2019-04-10 Thread Oscar Benjamin

The fact that the numbers are stored in binary is significant:

In [16]: nums = [eval('1.%d5' % n) for n in range(10)]

In [17]: nums
Out[17]: [1.05, 1.15, 1.25, 1.35, 1.45, 1.55, 1.65, 1.75, 1.85, 1.95]

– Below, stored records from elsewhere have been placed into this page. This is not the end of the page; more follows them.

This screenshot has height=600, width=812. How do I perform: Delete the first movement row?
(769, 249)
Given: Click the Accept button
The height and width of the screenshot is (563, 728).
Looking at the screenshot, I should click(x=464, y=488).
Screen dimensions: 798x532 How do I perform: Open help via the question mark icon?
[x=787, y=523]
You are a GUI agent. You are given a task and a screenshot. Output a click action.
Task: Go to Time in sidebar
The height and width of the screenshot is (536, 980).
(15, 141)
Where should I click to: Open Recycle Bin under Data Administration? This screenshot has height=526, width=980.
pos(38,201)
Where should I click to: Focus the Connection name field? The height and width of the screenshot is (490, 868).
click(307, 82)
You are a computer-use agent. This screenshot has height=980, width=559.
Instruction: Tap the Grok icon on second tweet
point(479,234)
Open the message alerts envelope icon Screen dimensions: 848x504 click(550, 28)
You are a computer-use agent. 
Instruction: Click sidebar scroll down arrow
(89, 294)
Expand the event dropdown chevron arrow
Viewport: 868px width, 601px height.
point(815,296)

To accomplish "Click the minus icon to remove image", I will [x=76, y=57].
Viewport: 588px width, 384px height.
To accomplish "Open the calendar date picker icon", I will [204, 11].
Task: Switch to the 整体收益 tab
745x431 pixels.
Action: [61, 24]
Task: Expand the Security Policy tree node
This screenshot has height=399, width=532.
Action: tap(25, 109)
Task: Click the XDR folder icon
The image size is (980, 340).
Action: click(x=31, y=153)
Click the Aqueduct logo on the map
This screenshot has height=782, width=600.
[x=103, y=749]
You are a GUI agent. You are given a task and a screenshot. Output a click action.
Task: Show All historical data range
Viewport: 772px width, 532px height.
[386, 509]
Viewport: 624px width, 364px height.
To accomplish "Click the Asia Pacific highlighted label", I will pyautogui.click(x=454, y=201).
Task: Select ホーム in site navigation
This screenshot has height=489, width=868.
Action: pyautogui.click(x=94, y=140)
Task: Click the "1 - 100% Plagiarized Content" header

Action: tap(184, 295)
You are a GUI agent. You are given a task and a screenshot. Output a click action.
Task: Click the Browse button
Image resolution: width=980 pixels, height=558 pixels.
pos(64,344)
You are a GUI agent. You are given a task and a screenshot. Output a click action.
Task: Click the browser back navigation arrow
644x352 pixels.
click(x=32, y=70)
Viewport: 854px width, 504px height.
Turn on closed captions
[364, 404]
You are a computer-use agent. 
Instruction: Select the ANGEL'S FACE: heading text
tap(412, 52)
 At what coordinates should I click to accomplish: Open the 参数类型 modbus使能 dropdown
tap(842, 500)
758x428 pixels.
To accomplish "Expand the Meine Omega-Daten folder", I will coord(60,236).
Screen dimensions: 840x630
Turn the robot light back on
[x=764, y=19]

In [18]: [round(n, 1) for n in nums]
Out[18]: [1.1, 1.1, 1.2, 1.4, 1.4, 1.6, 1.6, 1.8, 1.9, 1.9]

Proper decimal rounding might look like:

In [20]: from decimal import Decimal

In [21]: nums = [Decimal('1.%d5' % n) for n in range(10)]

In [22]: nums
Out[22]:
[Decimal('1.05'),
 Decimal('1.15'),
 Decimal('1.25'),
 Decimal('1.35'),
 Decimal('1.45'),
 Decimal('1.55'),
 Decimal('1.65'),
 Decimal('1.75'),
 Decimal('1.85'),
 Decimal('1.95')

In [23]: [round(n, 1) for n in nums]
Out[23]:
[Decimal('1.1'),
 Decimal('1.2'),
 Decimal('1.3'),
 Decimal('1.4'),
 Decimal('1.5'),
 Decimal('1.6'),
 Decimal('1.7'),
 Decimal('1.8'),
 Decimal('1.9'),
 Decimal('2.0')]

Or with half-even rounding:

In [24]: from decimal import getcontext

In [25]: getcontext().rounding = 'ROUND_HALF_EVEN'

In [26]: [round(n, 1) for n in nums]
Out[26]:
[Decimal('1.0'),
 Decimal('1.2'),
 Decimal('1.2'),
 Decimal('1.4'),
 Decimal('1.4'),
 Decimal('1.6'),
 Decimal('1.6'),
 Decimal('1.8'),
 Decimal('1.8'),
 Decimal('2.0')]

The binary floats don't work out correct because some are above and
some are below the number suggested by the original float literal.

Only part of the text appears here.